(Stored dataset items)

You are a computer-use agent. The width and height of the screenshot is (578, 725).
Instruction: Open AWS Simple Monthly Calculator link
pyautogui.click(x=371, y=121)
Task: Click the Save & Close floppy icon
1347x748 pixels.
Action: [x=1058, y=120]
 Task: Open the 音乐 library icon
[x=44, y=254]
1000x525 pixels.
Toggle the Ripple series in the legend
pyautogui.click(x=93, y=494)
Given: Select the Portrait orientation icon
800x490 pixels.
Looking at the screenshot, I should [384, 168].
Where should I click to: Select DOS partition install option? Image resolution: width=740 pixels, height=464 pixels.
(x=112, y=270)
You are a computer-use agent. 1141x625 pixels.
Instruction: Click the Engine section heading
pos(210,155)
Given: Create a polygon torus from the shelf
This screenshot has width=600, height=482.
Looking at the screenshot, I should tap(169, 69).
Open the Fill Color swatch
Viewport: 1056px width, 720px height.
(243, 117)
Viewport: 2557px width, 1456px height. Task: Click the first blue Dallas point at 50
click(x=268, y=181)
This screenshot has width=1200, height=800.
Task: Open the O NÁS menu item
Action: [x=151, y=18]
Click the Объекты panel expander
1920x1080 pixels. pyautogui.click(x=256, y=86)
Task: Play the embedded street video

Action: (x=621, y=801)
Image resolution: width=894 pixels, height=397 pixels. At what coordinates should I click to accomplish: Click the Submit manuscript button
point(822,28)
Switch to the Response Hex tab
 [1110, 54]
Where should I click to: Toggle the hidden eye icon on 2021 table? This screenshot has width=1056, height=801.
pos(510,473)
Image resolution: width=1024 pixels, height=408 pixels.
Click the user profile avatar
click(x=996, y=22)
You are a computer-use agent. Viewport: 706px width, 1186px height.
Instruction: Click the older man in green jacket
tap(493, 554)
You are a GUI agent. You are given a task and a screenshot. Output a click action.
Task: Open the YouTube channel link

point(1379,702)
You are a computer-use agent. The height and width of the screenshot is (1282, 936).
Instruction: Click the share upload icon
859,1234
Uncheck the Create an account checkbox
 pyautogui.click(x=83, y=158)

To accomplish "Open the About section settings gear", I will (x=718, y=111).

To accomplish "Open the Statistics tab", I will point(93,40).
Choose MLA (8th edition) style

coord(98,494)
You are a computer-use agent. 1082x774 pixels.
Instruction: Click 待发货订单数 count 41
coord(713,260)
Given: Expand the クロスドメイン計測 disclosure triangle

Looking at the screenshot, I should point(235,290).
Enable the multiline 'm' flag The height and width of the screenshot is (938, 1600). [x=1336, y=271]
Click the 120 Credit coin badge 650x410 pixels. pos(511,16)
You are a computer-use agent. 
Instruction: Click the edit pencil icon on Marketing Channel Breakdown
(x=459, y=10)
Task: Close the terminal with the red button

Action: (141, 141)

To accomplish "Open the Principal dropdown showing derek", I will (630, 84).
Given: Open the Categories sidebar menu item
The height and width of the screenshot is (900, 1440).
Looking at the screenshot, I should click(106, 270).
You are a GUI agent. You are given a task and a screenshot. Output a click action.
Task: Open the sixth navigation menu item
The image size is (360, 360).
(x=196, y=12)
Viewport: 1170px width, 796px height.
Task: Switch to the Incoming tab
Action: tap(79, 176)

Task details - Every line of data must be returned unchanged.

Answer to the exercise -
You are a computer-use agent. The width and height of the screenshot is (578, 725).
Instruction: Open AWS Simple Monthly Calculator link
pyautogui.click(x=371, y=121)
Task: Click the Save & Close floppy icon
1347x748 pixels.
Action: [x=1058, y=120]
 Task: Open the 音乐 library icon
[x=44, y=254]
1000x525 pixels.
Toggle the Ripple series in the legend
pyautogui.click(x=93, y=494)
Given: Select the Portrait orientation icon
800x490 pixels.
Looking at the screenshot, I should [384, 168].
Where should I click to: Select DOS partition install option? Image resolution: width=740 pixels, height=464 pixels.
(x=112, y=270)
You are a computer-use agent. 1141x625 pixels.
Instruction: Click the Engine section heading
pos(210,155)
Given: Create a polygon torus from the shelf
This screenshot has width=600, height=482.
Looking at the screenshot, I should tap(169, 69).
Open the Fill Color swatch
Viewport: 1056px width, 720px height.
(243, 117)
Viewport: 2557px width, 1456px height. Task: Click the first blue Dallas point at 50
click(x=268, y=181)
This screenshot has width=1200, height=800.
Task: Open the O NÁS menu item
Action: [x=151, y=18]
Click the Объекты panel expander
1920x1080 pixels. pyautogui.click(x=256, y=86)
Task: Play the embedded street video

Action: (x=621, y=801)
Image resolution: width=894 pixels, height=397 pixels. At what coordinates should I click to accomplish: Click the Submit manuscript button
point(822,28)
Switch to the Response Hex tab
 [1110, 54]
Where should I click to: Toggle the hidden eye icon on 2021 table? This screenshot has width=1056, height=801.
pos(510,473)
Image resolution: width=1024 pixels, height=408 pixels.
Click the user profile avatar
click(x=996, y=22)
You are a computer-use agent. Viewport: 706px width, 1186px height.
Instruction: Click the older man in green jacket
tap(493, 554)
You are a GUI agent. You are given a task and a screenshot. Output a click action.
Task: Open the YouTube channel link

point(1379,702)
You are a computer-use agent. The height and width of the screenshot is (1282, 936).
Instruction: Click the share upload icon
859,1234
Uncheck the Create an account checkbox
 pyautogui.click(x=83, y=158)

To accomplish "Open the About section settings gear", I will (x=718, y=111).

To accomplish "Open the Statistics tab", I will point(93,40).
Choose MLA (8th edition) style

coord(98,494)
You are a computer-use agent. 1082x774 pixels.
Instruction: Click 待发货订单数 count 41
coord(713,260)
Given: Expand the クロスドメイン計測 disclosure triangle

Looking at the screenshot, I should point(235,290).
Enable the multiline 'm' flag The height and width of the screenshot is (938, 1600). [x=1336, y=271]
Click the 120 Credit coin badge 650x410 pixels. pos(511,16)
You are a computer-use agent. 
Instruction: Click the edit pencil icon on Marketing Channel Breakdown
(x=459, y=10)
Task: Close the terminal with the red button

Action: (141, 141)

To accomplish "Open the Principal dropdown showing derek", I will (630, 84).
Given: Open the Categories sidebar menu item
The height and width of the screenshot is (900, 1440).
Looking at the screenshot, I should click(106, 270).
You are a GUI agent. You are given a task and a screenshot. Output a click action.
Task: Open the sixth navigation menu item
The image size is (360, 360).
(x=196, y=12)
Viewport: 1170px width, 796px height.
Task: Switch to the Incoming tab
Action: tap(79, 176)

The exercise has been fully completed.